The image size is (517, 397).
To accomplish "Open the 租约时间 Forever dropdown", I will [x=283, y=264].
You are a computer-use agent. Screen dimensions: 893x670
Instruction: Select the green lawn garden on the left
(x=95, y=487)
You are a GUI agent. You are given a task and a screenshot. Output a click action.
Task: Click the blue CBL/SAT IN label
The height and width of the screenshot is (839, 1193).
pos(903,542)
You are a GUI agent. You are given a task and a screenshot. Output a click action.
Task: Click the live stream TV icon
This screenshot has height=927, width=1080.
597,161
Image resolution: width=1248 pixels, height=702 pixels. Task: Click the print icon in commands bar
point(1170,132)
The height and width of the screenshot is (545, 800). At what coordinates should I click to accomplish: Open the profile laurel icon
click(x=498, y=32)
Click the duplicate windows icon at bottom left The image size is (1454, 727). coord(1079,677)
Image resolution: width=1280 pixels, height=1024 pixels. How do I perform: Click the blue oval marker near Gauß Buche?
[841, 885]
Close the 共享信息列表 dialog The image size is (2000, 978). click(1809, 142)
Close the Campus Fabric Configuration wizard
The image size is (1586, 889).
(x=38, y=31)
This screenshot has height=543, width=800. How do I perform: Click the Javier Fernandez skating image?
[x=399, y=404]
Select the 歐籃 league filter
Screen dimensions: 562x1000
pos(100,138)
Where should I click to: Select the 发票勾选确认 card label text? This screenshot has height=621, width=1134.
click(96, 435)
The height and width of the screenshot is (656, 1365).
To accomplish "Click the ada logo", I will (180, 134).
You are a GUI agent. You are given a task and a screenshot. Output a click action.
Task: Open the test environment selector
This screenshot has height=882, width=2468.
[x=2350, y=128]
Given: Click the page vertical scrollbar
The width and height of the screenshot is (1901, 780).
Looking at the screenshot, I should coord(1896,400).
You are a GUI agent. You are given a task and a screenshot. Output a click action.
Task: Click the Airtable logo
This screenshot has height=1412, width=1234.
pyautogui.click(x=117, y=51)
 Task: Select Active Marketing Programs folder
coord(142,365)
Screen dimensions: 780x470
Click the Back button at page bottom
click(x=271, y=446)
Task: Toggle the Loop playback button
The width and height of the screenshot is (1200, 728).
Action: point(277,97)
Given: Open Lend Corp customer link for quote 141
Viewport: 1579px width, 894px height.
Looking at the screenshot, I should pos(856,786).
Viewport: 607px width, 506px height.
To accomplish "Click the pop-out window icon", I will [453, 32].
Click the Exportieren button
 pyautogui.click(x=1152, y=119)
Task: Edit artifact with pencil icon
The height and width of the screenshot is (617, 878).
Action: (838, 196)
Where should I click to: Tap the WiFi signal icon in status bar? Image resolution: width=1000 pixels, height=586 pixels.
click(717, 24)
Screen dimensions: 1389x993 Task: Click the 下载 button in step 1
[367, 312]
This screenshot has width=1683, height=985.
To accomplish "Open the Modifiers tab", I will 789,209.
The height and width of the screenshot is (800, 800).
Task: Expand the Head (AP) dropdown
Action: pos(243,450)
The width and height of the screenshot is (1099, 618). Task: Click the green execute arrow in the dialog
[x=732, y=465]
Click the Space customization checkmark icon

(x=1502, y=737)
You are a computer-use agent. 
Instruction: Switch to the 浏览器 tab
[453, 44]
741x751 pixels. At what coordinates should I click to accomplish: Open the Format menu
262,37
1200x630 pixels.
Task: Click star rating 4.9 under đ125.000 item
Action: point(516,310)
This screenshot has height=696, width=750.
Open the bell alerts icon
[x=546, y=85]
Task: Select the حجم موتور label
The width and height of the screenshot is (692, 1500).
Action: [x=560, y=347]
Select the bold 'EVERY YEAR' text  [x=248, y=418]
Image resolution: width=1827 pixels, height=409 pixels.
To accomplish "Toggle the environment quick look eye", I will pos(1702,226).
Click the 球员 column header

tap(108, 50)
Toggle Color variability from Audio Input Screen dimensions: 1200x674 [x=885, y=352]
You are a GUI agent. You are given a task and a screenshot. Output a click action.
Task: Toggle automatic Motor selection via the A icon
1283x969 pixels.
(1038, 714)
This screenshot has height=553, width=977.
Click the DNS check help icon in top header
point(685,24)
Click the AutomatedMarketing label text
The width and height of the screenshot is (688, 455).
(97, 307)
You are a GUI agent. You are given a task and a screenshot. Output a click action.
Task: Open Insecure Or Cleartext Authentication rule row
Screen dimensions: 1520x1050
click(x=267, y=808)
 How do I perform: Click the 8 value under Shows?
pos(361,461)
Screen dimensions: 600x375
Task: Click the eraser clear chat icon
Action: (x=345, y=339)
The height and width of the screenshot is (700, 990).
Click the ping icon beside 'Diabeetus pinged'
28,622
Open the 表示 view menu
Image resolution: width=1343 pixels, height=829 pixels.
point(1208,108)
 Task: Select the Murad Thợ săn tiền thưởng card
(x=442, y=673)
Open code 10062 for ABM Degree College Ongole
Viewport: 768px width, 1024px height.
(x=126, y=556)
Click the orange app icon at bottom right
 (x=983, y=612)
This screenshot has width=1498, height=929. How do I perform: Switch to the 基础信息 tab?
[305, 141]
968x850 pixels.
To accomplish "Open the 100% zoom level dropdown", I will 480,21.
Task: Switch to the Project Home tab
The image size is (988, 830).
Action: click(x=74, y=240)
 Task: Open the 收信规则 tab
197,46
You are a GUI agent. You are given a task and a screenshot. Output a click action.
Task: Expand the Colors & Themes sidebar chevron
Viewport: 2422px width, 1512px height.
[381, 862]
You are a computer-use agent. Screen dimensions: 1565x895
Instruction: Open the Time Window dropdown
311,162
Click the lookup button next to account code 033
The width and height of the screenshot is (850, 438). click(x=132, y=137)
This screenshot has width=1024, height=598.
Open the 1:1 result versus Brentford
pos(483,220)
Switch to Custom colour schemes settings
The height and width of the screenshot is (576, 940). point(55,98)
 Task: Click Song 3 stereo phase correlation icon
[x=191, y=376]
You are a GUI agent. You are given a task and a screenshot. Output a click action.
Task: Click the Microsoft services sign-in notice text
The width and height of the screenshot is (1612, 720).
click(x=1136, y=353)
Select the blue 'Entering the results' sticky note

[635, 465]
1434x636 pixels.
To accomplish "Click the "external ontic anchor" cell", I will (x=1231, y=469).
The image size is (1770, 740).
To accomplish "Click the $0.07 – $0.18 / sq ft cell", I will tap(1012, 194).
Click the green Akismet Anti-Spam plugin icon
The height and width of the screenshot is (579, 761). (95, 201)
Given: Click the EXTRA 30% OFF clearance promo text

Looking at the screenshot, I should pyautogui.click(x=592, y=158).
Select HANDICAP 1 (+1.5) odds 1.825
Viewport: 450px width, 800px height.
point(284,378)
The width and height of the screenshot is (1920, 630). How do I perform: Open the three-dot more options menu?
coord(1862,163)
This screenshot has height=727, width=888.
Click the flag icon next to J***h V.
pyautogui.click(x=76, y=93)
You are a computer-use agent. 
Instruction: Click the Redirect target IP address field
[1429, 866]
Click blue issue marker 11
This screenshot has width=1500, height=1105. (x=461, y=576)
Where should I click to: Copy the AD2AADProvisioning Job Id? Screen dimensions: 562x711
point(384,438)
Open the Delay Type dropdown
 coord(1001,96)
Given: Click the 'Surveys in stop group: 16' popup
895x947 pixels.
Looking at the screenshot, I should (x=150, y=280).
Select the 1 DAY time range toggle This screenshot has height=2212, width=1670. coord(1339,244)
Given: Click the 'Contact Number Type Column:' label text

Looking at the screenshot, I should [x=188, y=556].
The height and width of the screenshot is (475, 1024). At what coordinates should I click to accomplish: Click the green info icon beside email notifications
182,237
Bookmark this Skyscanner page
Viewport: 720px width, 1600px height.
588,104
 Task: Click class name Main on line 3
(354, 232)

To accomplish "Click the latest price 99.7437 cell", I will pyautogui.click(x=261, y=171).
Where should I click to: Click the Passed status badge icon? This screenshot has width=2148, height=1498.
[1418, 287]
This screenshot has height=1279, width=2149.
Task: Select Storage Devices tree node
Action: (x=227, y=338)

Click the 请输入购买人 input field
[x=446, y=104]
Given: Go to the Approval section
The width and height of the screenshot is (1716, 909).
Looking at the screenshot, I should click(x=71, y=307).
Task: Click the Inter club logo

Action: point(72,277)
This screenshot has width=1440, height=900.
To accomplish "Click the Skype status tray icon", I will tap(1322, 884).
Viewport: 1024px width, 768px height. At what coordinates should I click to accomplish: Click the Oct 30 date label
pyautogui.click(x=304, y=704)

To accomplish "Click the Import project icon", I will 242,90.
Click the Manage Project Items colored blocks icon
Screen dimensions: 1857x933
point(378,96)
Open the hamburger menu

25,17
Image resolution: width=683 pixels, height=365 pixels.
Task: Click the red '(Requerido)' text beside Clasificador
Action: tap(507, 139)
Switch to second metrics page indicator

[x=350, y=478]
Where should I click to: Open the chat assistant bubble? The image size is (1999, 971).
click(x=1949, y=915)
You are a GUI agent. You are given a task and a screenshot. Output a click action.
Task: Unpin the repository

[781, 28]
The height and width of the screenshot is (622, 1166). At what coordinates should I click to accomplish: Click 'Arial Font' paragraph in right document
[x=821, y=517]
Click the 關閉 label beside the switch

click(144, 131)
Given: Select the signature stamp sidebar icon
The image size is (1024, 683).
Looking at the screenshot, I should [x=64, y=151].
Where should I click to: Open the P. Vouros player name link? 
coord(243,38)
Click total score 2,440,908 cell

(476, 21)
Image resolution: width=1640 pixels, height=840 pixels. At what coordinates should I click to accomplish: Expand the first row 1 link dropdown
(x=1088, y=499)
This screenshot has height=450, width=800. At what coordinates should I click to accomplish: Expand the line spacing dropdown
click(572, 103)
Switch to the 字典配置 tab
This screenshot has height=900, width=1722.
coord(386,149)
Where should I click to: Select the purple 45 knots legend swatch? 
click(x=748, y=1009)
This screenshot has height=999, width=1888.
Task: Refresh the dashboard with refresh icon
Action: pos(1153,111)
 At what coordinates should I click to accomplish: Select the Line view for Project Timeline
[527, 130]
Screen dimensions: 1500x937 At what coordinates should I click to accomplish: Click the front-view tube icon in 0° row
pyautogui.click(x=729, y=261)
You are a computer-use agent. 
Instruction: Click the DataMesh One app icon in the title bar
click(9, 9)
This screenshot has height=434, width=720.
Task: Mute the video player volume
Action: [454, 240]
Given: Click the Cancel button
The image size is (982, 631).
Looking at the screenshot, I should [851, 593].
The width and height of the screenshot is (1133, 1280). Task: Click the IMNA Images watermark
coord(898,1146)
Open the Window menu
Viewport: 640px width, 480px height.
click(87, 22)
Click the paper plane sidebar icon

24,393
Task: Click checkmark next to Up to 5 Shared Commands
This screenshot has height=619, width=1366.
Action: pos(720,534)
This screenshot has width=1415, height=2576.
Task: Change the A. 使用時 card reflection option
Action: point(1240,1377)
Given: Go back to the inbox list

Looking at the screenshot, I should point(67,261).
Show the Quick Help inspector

Your instructions: When you reach the line containing "Task: Click the live stream TV icon" in the data above, start copying exactly, and stop after the line containing "Click the duplicate".

Response for this exercise:
Task: Click the live stream TV icon
This screenshot has height=927, width=1080.
597,161
Image resolution: width=1248 pixels, height=702 pixels. Task: Click the print icon in commands bar
point(1170,132)
The height and width of the screenshot is (545, 800). At what coordinates should I click to accomplish: Open the profile laurel icon
click(x=498, y=32)
Click the duplicate windows icon at bottom left The image size is (1454, 727). coord(1079,677)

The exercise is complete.